From: Robert Obkircher <r.obkircher@proxmox.com>
To: pdm-devel@lists.proxmox.com
Subject: Re: [RFC datacenter-manager/proxmox 0/7] inject application context via rpcenv for easier integration testing
Date: Tue, 3 Feb 2026 12:02:23 +0100	[thread overview]
Message-ID: <f760f217-41a5-4773-99b2-fe2f1967e193@proxmox.com> (raw)
In-Reply-To: <20260129134418.307552-1-l.wagner@proxmox.com>


On 1/29/26 14:43, Lukas Wagner wrote:
> TL;DR: Inject essential runtime config, client factory, etc. as an application
> context object and allow to retrieve this object easily in an API handler via
> rpcenv. This allows us directly call API handler implementations from
> integration tests.
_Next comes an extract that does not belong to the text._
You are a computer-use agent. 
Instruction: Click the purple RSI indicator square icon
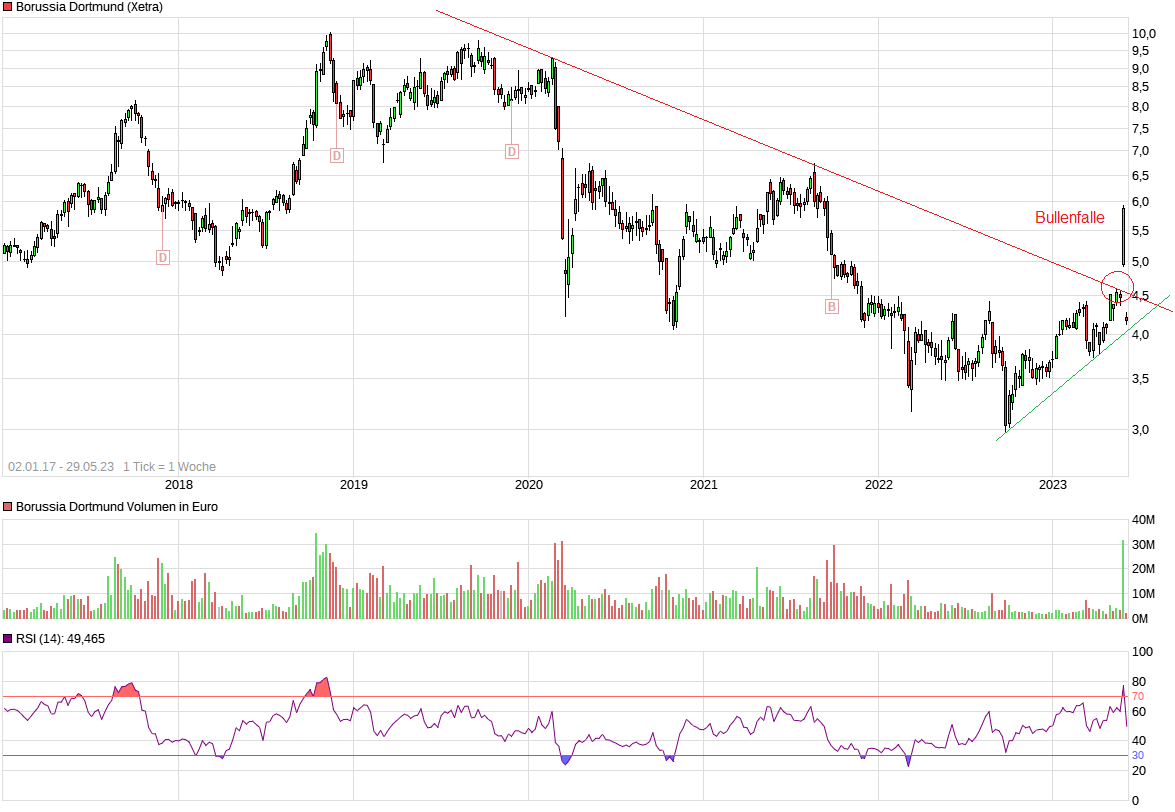(x=8, y=638)
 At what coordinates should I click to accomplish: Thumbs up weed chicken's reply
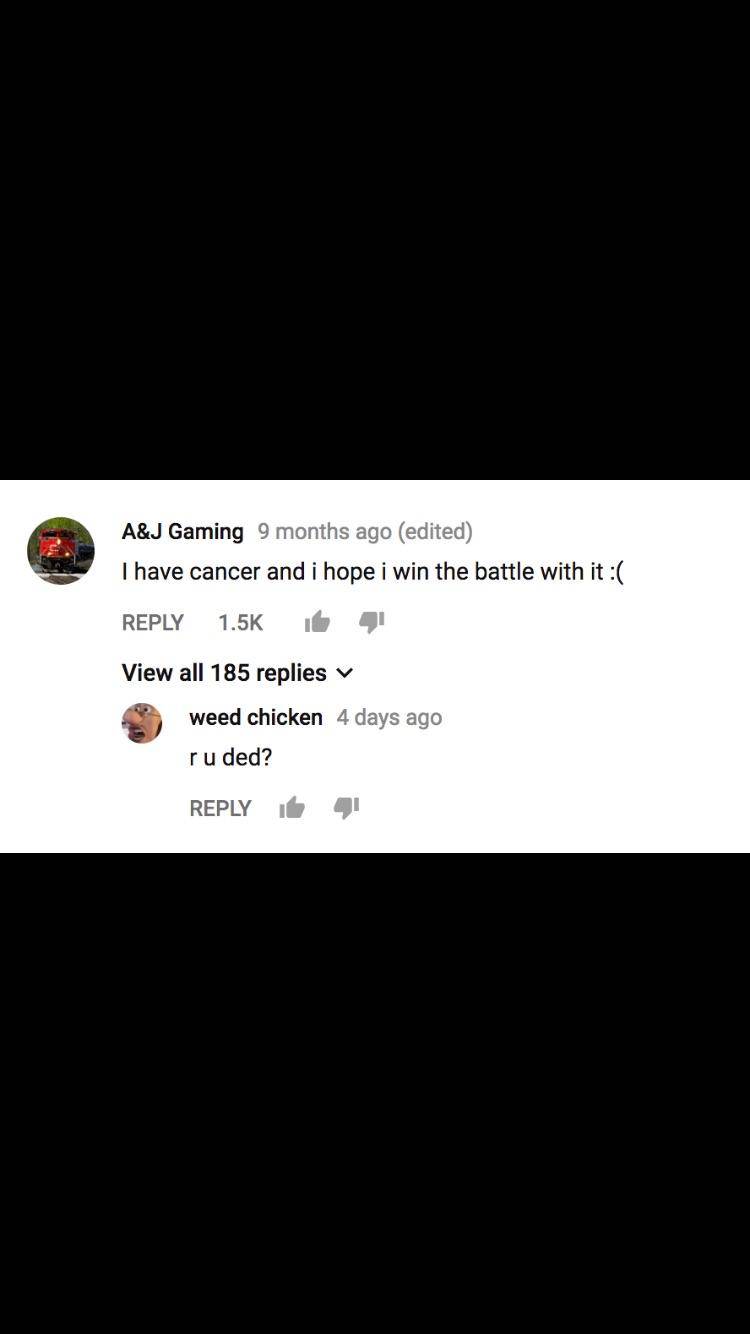pos(292,807)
The aim is to make it easier to write good tests on a larger
> level.
>
> ## Introduction
>
> Considering the different stages of automated software testing, unit testing
> (test small software components in isolation) integration testing (test
> multiple components to together, specifically their interactions) and
> end-to-end testing (test the entire application in a context as close to
> production as possible), I've found that the middle one, integration testing is
> a very challenging one in our stack.
>
> I've found that the challenges with integration testing mostly stem from the
> following:
>
>    - "hardcoded" (as in, determined by some constant or literally
>      hard-coded) assumptions about storage paths (config, state, caches) and
>      users/permissions. This makes it challenging to call into the component
>      from a test running as normal user, e.g. from a regular `cargo test`.
>  
>    - use of global/static instances (examples: Worker task context,
>     proxmox-product-config, client factory in PDM...) in application code and
>     shared crates. While this can be okay for things that are truly global (e.g.
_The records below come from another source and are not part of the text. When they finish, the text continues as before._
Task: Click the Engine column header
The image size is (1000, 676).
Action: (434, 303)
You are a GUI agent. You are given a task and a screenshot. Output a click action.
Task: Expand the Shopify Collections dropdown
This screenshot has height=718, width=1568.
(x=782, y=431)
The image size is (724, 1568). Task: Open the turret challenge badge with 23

>     logging), it often hinders testing and  especially test isolation due to hidden
>     dependencies between test cases and some potential internal state of the global
>     instance. This is one of the common causes of flaky tests. Also, the setup of
>     these global instances in test cases is always a bit awkward, since the order
>     of test execution is not defined (and might actually run in parallel), so some
>     kind of synchronization between the test cases is necessary. Furthermore,
>     certain test cases might require a *different* setup for these global instances
>     (example: client factory that should produce a different kind of mocked PVE
>     client); but since we usually put these in OnceLocks, one has to put these
>     tests into a separate test binary.
>
>   - tight coupling between major subsystems (e.g. one part calling into the
>     other without any clear boundary or abstraction via callbacks or traits)
>
>
> With regards to PDM, there are a couple of things that need considering when testing:
>   - Filesystem access to config, state and caches
>   - Interactions with remotes via their API
>
> I feel like if we find a sensible way to abstract these for tests, we can
> resonably cover a huge amount of the code in the backend.
>
> ## Implementation
>
> The core idea I want to discuss in this RFC is to provide a context/application
> object ('struct PdmApplication') and "injecting" it into out API handlers via
> the already existing rpcenv variable.
>
> This new context object would give access to:
>   - base paths for caches, config, state
>   - file permissions, user/group
>   - client factory
>   - depending on what we need, potentially other things
>
> So, for instance, instead of calling into the `connection` module to create a
> PVE client, one could retrieve the client factory instance from the application
> object and create the application from that:
>
> So the following
>
>   let client = connection::make_pve_client(...)
>
> becomes
>
>   // app is of type `PdmApplication`
>   let client = app.client_factory().make_pve_client(...)
>
> And
>
>   let config_path = configdir!("foo.cfg")
>
> becomes
>
>   let config_path = app.config_path().join("foo.cfg")
>
> NOTE: The exact structure of this object and what kind of methods it provides
> is not fixed yet.
>
>
> ## Where does `PdmApplication` come from?
>
> For the regular API daemon, the PdmApplication context object is set up during
> the daemon startup routine. 
>
> A handle to it is then associated with the REST server and stored in the
> RpcEnvironment that is passed to the API handlers. In it's current form this
> entails some ugly `dyn Any` hacks, but I think it's not too bad. Any API
> handler can retrieve the application object from rpcenv, e.g. like this:
>
>     // API handler implementation
>     async fn apt_get_changelog(
>         remote: String,
>         node: String,
>         options: APTGetChangelogOptions,
>         rpcenv: &mut dyn RpcEnvironment,
>     ) -> Result<String, Error> {
>         // `get_application` simply does the downcast from `Any` to the correct type.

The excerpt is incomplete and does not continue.